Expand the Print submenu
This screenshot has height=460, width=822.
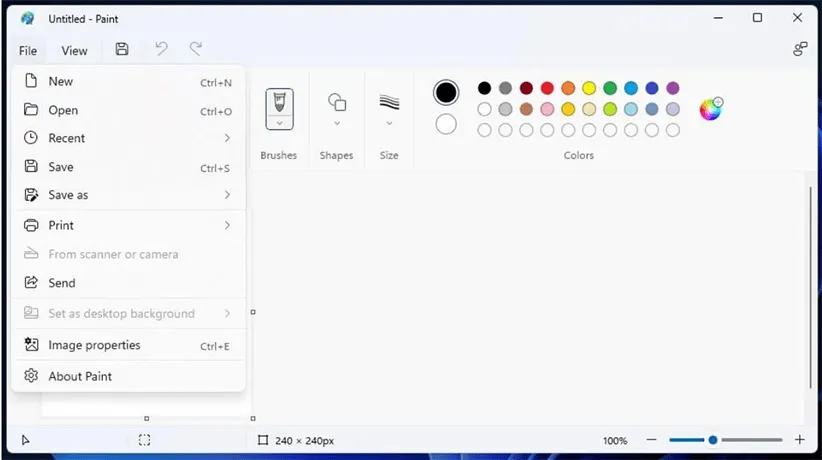(x=227, y=225)
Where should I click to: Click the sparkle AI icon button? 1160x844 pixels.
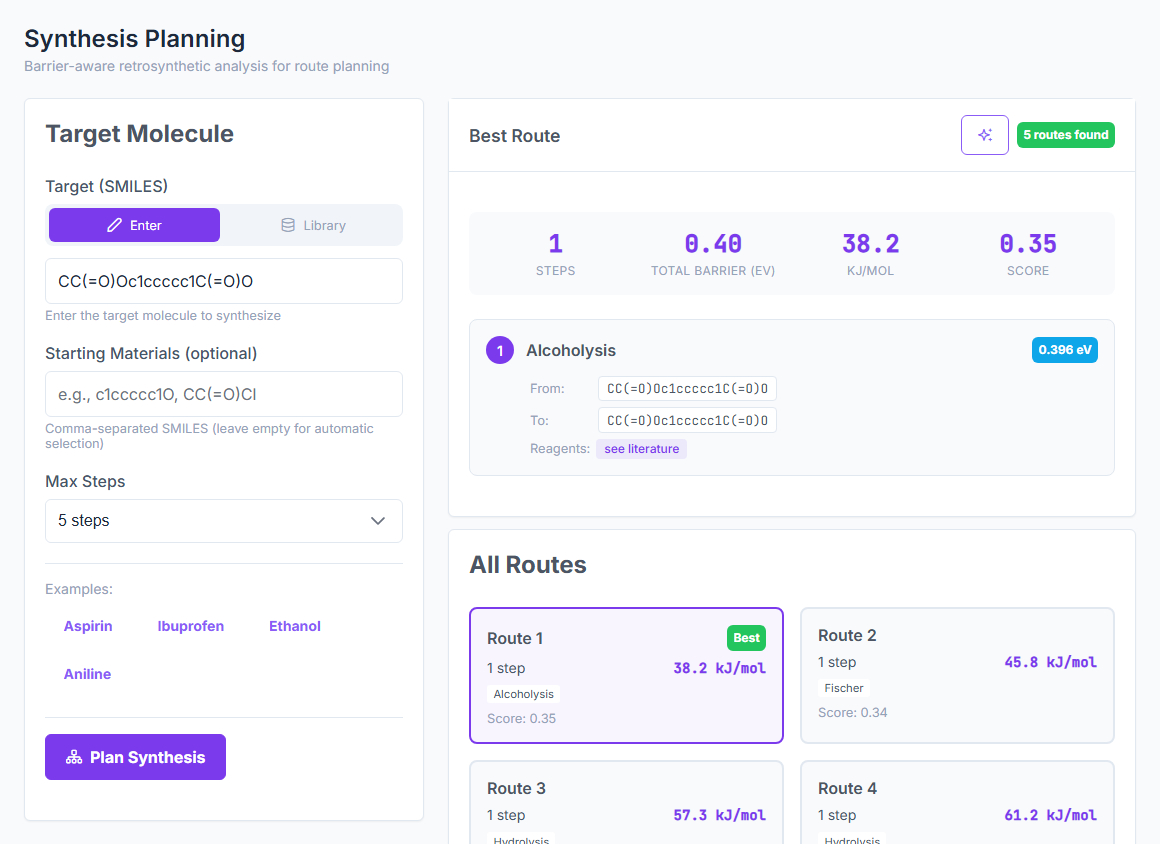tap(984, 135)
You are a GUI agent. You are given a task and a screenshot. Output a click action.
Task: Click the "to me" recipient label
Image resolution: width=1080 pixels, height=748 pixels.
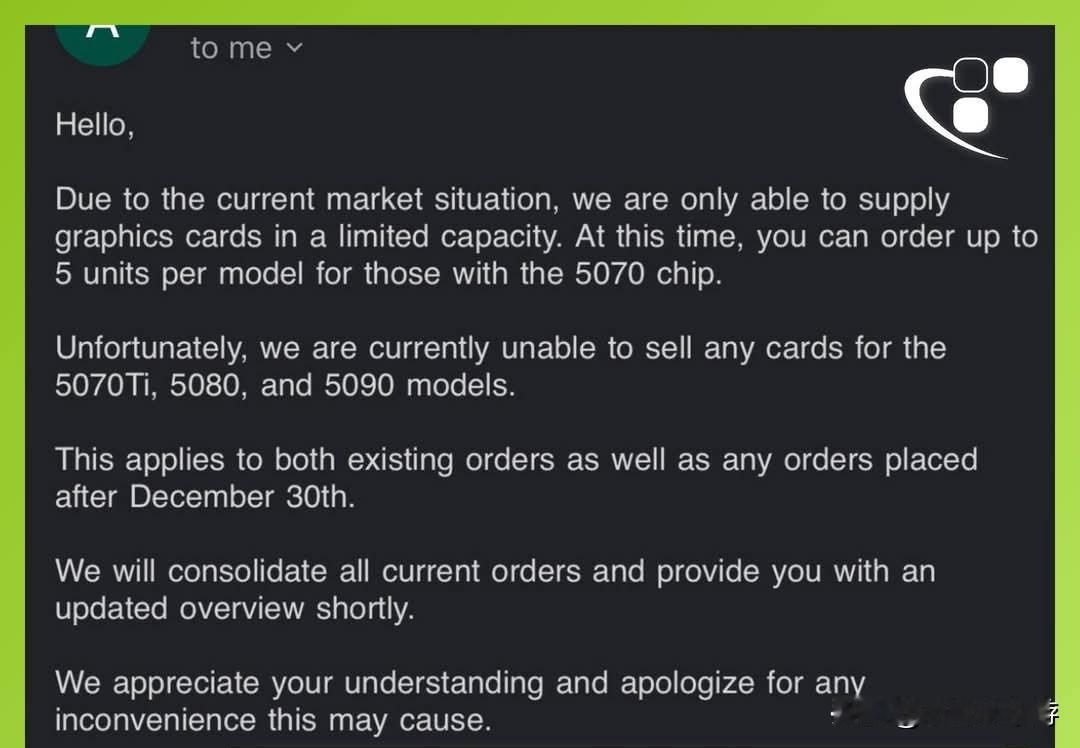pos(231,47)
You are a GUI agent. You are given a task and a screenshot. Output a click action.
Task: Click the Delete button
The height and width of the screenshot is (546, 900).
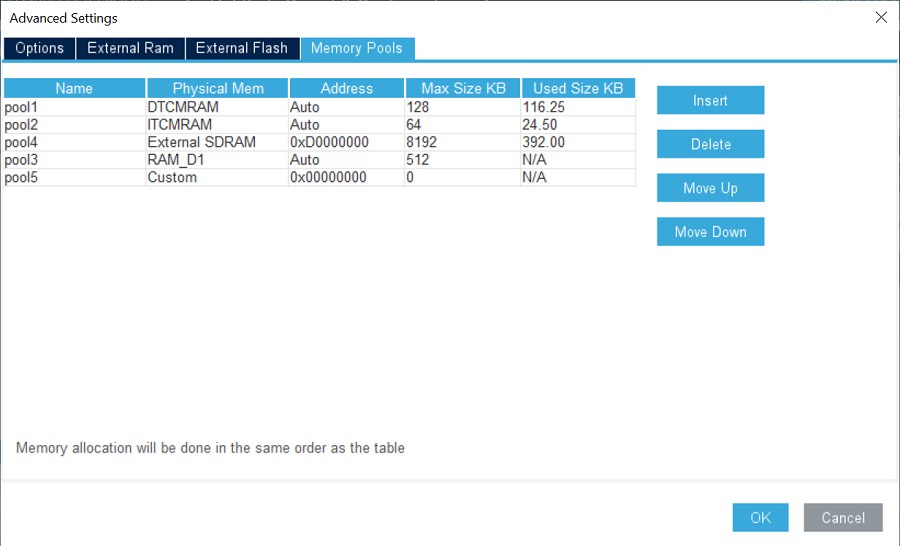710,144
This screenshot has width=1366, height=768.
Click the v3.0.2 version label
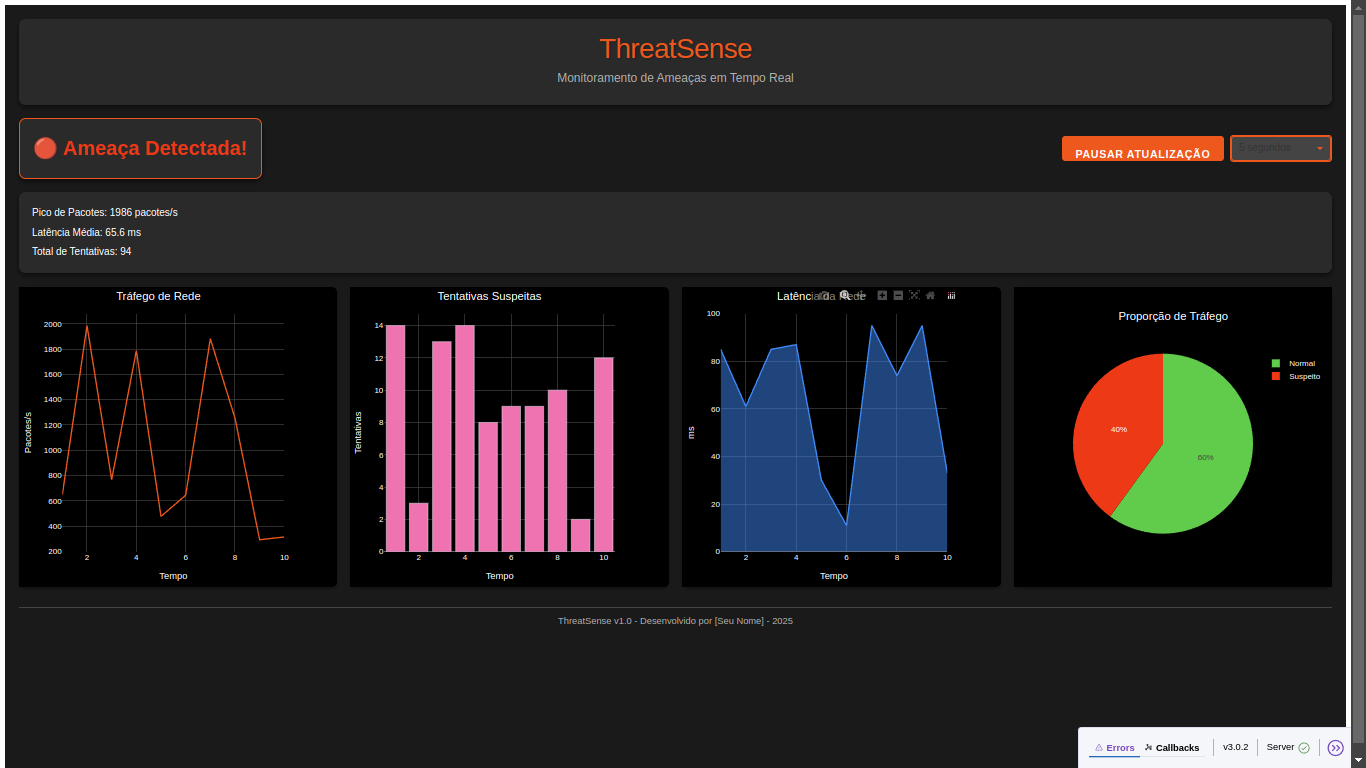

» Exercise
In the copy, include no pictures, but repeat the listing exactly.

» Task solution
Expand the Print submenu
This screenshot has height=460, width=822.
(x=227, y=225)
Where should I click to: Click the sparkle AI icon button? 1160x844 pixels.
tap(984, 135)
You are a GUI agent. You are given a task and a screenshot. Output a click action.
Task: Click the "to me" recipient label
Image resolution: width=1080 pixels, height=748 pixels.
pos(231,47)
You are a GUI agent. You are given a task and a screenshot. Output a click action.
Task: Click the Delete button
The height and width of the screenshot is (546, 900).
710,144
This screenshot has width=1366, height=768.
Click the v3.0.2 version label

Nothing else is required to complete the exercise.